I have a large text document filled with random words, URLs, email addresses, etc. Example: "word 2014 john@doe.com http://www.example.com/ http://example.com/image.gif ", but it may look different, there may be line breaks, several spaces, tabs etc. And the data can very quickly become huge (this is a type of bookmarking service, so the data comes all the time in the form of images, text and hyperlinks).

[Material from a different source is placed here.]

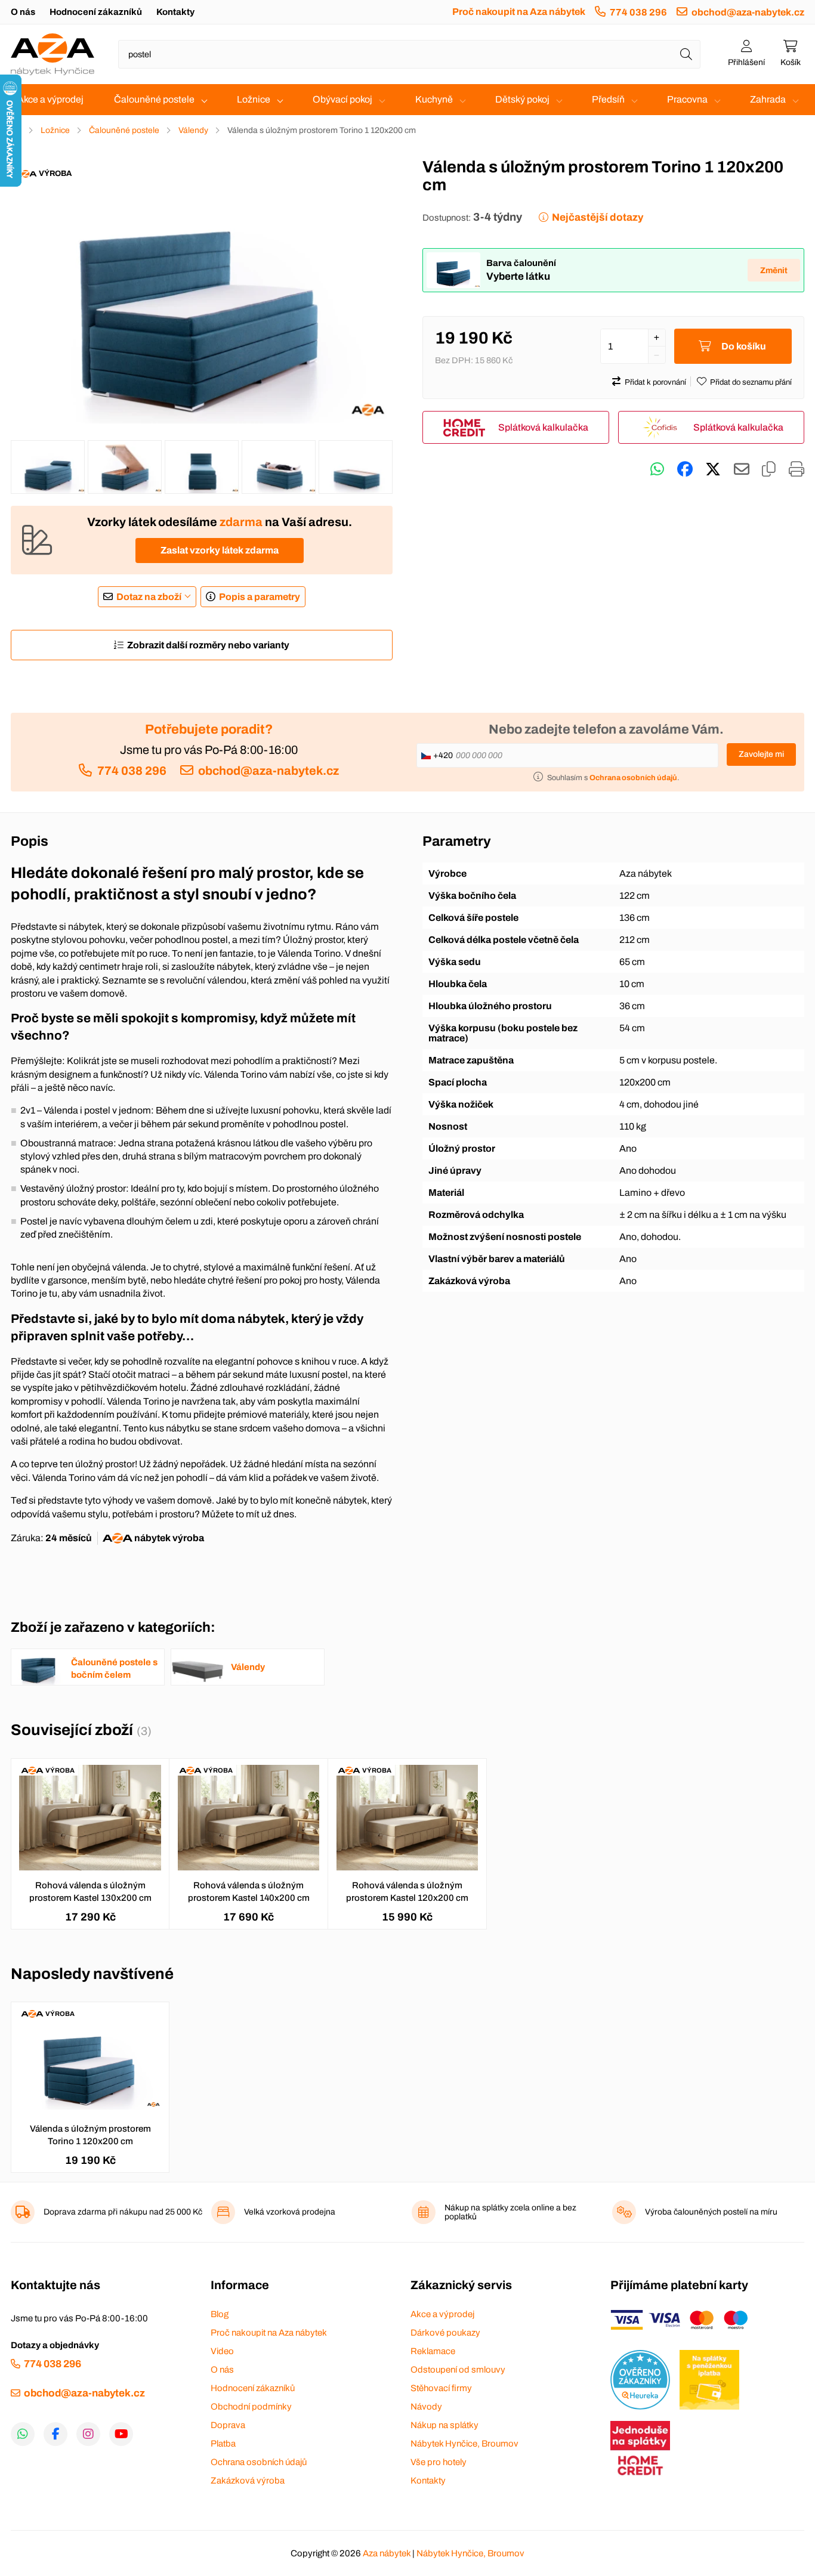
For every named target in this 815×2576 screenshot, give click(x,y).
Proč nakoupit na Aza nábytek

Another example of content in a text document (the one I use for testing):
http://movpod.in/images3/MovPod-logo.png
https://dt8kf6553cww8.cloudfront.net/static/images/developers/chooser-drawing-vfln1ftk6.png
http://xregexp.com/assets/regex_cookbook.gif
asd asd ad feaf
apa
http
I want to wrap all these lines in tags and be able to highlight images, hyperlinks, emails and lines. I tried different ways, but not sure which is the best, and there is also RegExp, which I do not quite understand.
The end result should be:
<span>word</span>
<span>2014</span>
<a class="mail" href="mailto:john@doe">john@doe.com</a>
<a class="url" href="http://www.example.com/">http:
<a class="img" href="http://example.com/image.gif">http:
Match . However, this approach does not preserve the order of the text, but it works.
arr = data.split("\n");
for (i = 0; i < arr.length; i++)
{
arr2 = arr[i].split(' ');
for (j = 0; j < arr2.length; j++)
{
if (arr2[j].match(/(.gif|.png|.jpg|.jpeg)/))
{
ext = arr2[j].substr(-4);
ext = ext.replace(".","");
imgs += '<a class="img '+ext+'" href="'+arr2[j]+'">'+arr2[j]+'</a>';
}
else if (arr2[j].match(/(http:)/))
{
urls += '<a class="url" href="'+arr2[j]+'">'+arr2[j]+'</a>';
}
else
{
spans += '<span>'+arr2[j]+'</span>';
}
}
}
Regexp . I thought it would be possible to look for the opposite in exp_all, as in any other than http. However, it is not.
var exp_img = /(https?:\/\/([\S]+?)\.(jpg|jpeg|png|gif))/g,
exp_link = /([^"])(https?:\/\/([a-z-\.]+)+([a-z]{2,4})([\/\w-_]+)\/?)/g,
exp_all = /^((?!http).)*$/g;
text = data.replace(exp_all, '<span>$3</span>');
text = text.replace(exp_img, '<a class="img" href="$1">$1</a>');
text = text.replace(exp_link, '<a class="url" href="$2">$2</a>');
So, the best way to do this plain text to HTML conversion would be appreciated. I would love if there was some kind of library for this. I looked at Markdown, but then I would still have to update the text for Markdown, so I don't think this is an option.
And if possible, I would like to remove "http: //" and make it as clean and tidy as possible.